Third-party ChatGPT plugins may let hackers take over accounts

Recent cybersecurity research has uncovered vulnerabilities within OpenAI ChatGPT and its ecosystem, potentially exposing users to security risks. These findings reveal that third-party plugins for ChatGPT could serve as avenues for threat actors to exploit, leading to unauthorized access to sensitive data and even account takeovers on platforms like GitHub.

Salt Labs, in their latest report, highlighted various flaws, including issues with OAuth workflows and PluginLab, which could be exploited by attackers to hijack accounts and access proprietary information. Furthermore, certain plugins, such as Kesem AI, were found to be susceptible to OAuth redirection manipulation, enabling attackers to steal account credentials.

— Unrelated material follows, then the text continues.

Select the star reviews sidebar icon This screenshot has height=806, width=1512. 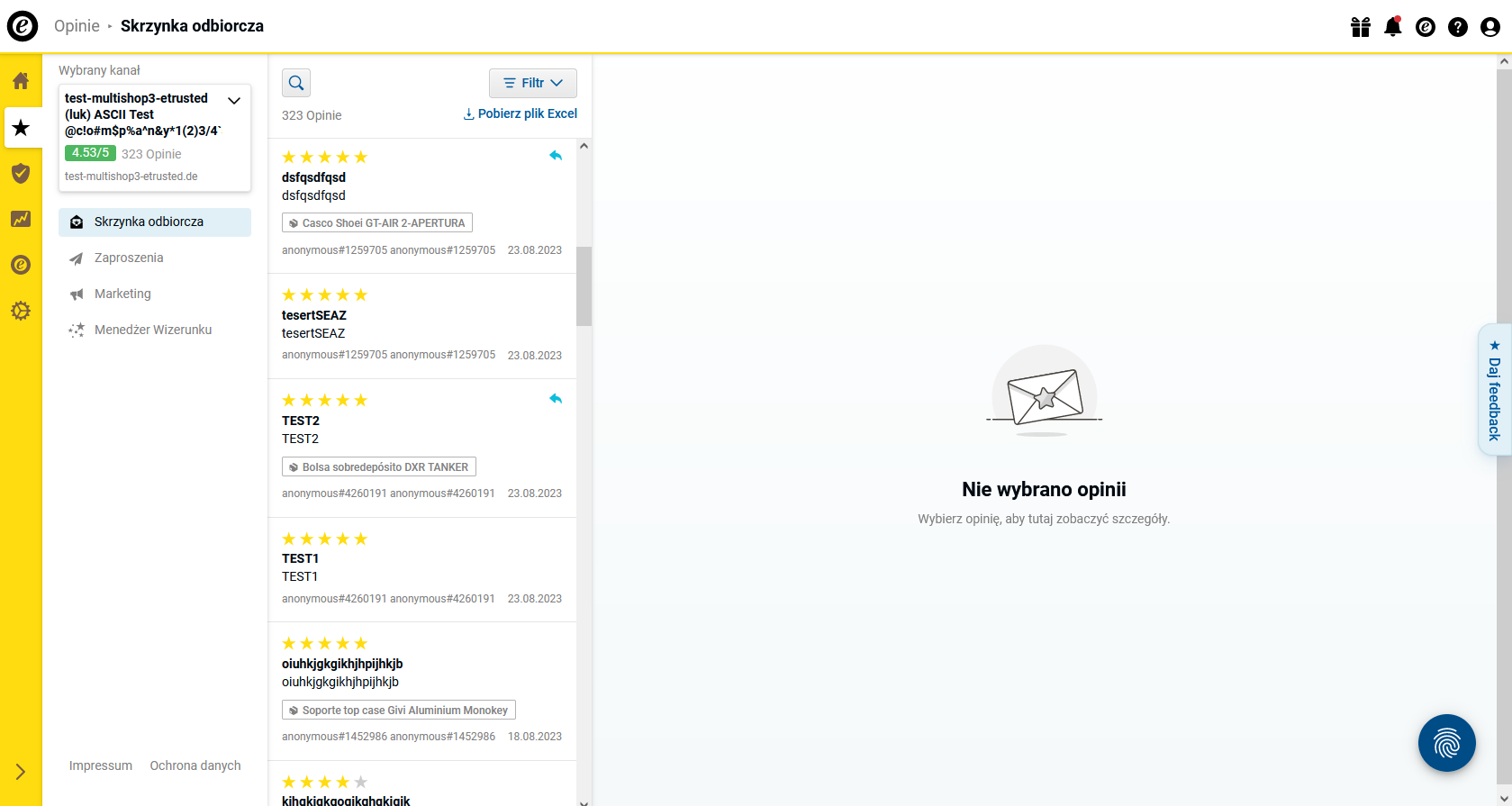[21, 128]
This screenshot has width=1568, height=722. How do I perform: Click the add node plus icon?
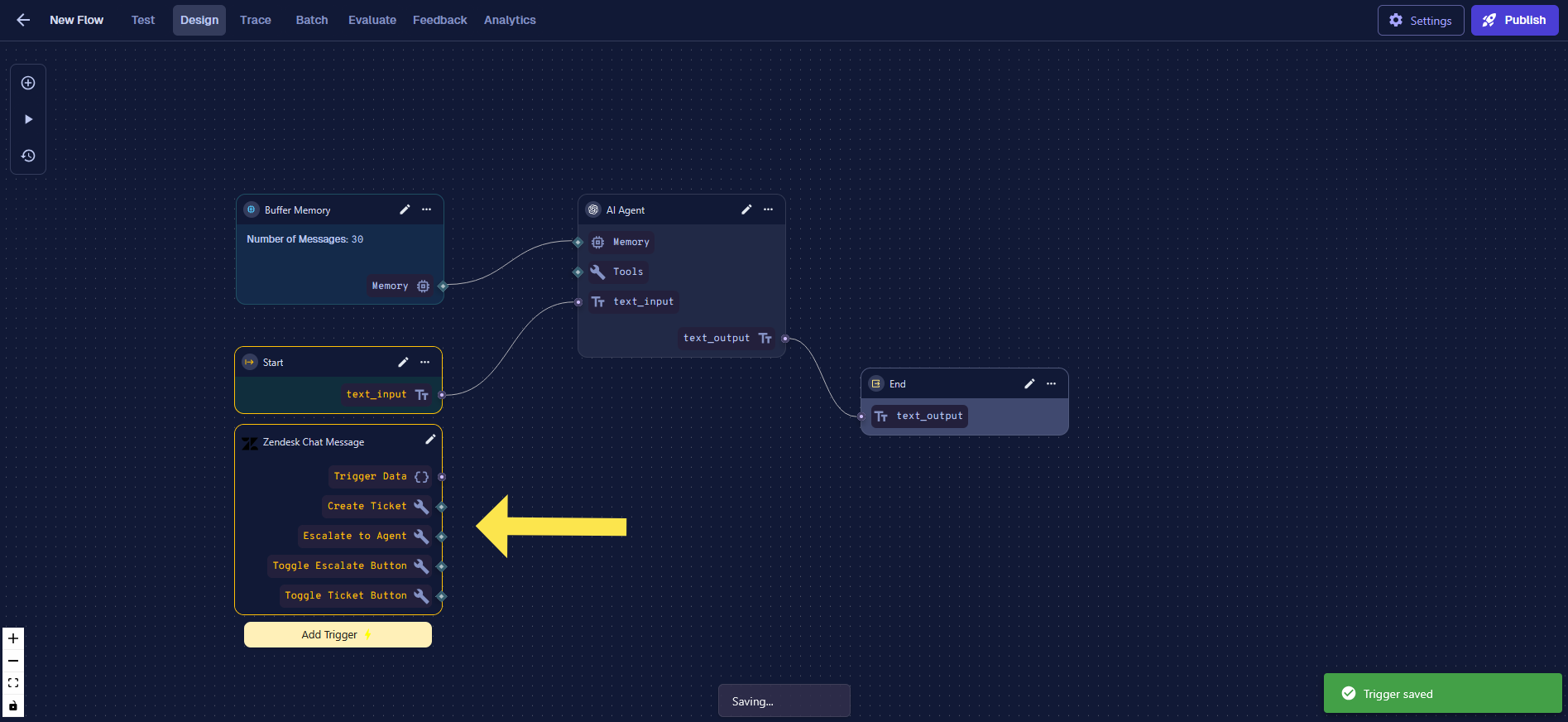tap(28, 83)
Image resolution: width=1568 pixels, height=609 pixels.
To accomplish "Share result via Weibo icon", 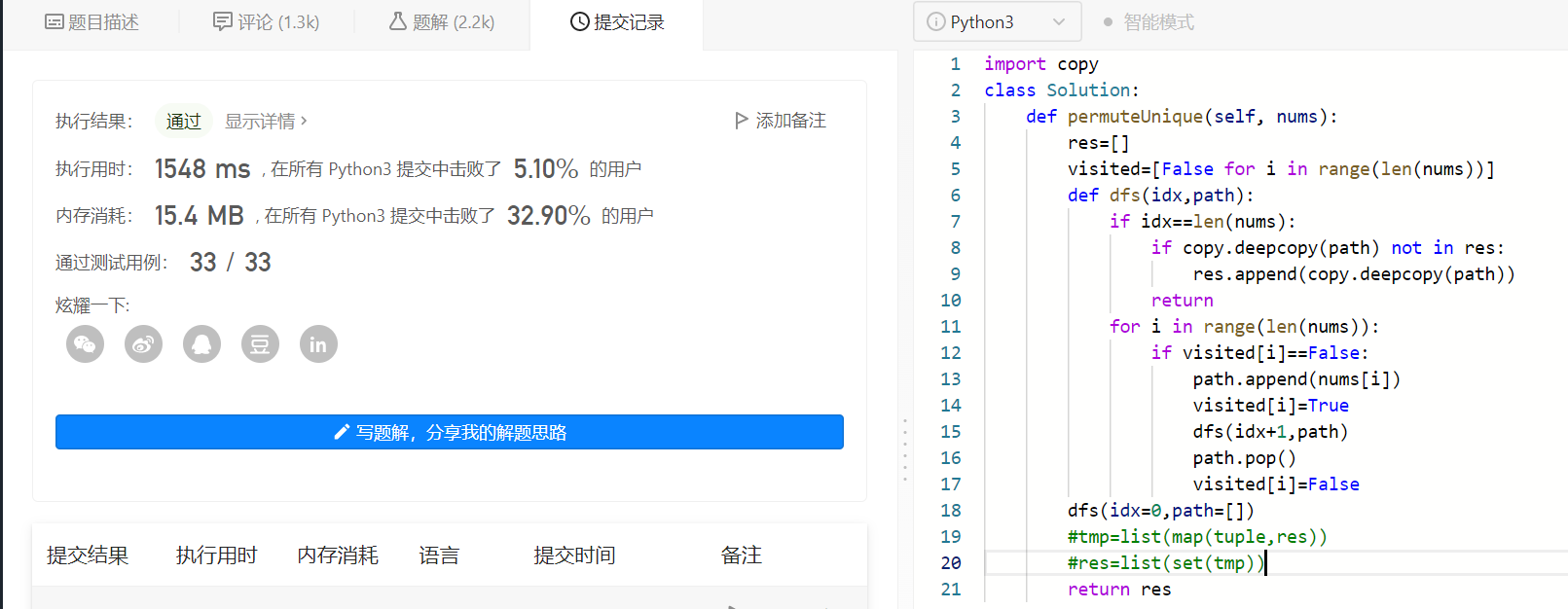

These revelations come in the wake of previous security concerns, such as cross-site scripting vulnerabilities and the potential for custom GPTs to be used in phishing attacks. Additionally, a new side-channel attack targeting large language models (LLMs) was detailed, underscoring the need for enhanced security measures in AI assistants.

To mitigate the risks posed by such vulnerabilities, recommendations include applying random padding to obscure token lengths and transmitting tokens in larger groups. However, striking a balance between security, usability, and performance remains a complex challenge for developers of?AI?assistants.